01/04/2026
Nach jahrelanger Planung, unzähligen Überlegungen, Besprechungen, Gedankenspielen und vermutlich auch der einen oder anderen grauen Haarsträhne ist es nun endlich soweit:
Die Ersatzbeschaffung für das Feuerwehrfahrzeug des Löschbezirks Sitzerath hat ein Ende gefunden. Wie so oft zeigte sich dabei, dass Fortschritt nicht immer bedeutet, etwas Neueres zu nehmen. Manchmal ist der mutigste Schritt eben der zurück.
Aufgrund der durchweg guten Erfahrungen mit bewährter, in Würde gealterter Technik fiel die Entscheidung auf eine besonders originelle Lösung: Das aktuelle Fahrzeug wird nicht etwa durch moderne Hightech ersetzt, sondern durch seinen eigenen Vorgänger — einen Opel Blitz. Das historische Schmuckstück konnte nach intensiver Suche mit Hilfe eines Ahnenforschers und einer Detektei tatsächlich wieder aufgespürt werden. Insider sprechen bereits von der erfolgreichsten Rückholaktion seit Erfindung des Blaulichts.
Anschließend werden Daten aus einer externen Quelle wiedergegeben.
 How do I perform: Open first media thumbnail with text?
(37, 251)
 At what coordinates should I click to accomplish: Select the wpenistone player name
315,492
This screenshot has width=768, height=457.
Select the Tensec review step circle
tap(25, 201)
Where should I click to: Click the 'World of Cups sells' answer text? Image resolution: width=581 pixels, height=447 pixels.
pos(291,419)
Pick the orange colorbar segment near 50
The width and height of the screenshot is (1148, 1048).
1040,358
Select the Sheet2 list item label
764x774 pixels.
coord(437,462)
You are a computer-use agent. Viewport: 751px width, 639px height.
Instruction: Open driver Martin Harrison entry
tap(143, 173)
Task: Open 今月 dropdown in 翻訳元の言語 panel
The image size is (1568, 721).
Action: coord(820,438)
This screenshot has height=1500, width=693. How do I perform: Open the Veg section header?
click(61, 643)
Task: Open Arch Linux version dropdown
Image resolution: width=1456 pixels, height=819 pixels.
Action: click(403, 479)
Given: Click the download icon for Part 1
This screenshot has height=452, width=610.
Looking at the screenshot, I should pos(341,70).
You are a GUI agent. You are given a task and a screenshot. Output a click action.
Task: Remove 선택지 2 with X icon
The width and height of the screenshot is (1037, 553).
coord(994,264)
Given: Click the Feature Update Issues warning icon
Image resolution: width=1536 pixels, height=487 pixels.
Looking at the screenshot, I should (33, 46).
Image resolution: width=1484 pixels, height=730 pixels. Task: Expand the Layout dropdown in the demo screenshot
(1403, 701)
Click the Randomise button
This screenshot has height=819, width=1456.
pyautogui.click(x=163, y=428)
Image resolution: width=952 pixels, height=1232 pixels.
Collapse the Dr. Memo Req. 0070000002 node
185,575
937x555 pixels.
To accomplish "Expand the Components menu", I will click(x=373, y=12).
Der Zustand des Fahrzeugs soll nach ersten Einschätzungen „überraschend solide“ sein. Lediglich kleinere Anpassungen sind noch erforderlich, um den Wagen fit für die heutigen Anforderungen zu machen. Da moderne Einbauten in ein Fahrzeug dieses Kalibers allerdings nicht von der Stange möglich sind, konnte glücklicherweise ein im Ruhestand befindlicher Radio- und Fernsehtechniker gewonnen werden. Er wird sich nun mit ruhiger Hand, einem Lötkolben und vermutlich einer Leselupe darum kümmern, die aktuelle Technik fachgerecht in das neue alte Fahrzeug einzubauen.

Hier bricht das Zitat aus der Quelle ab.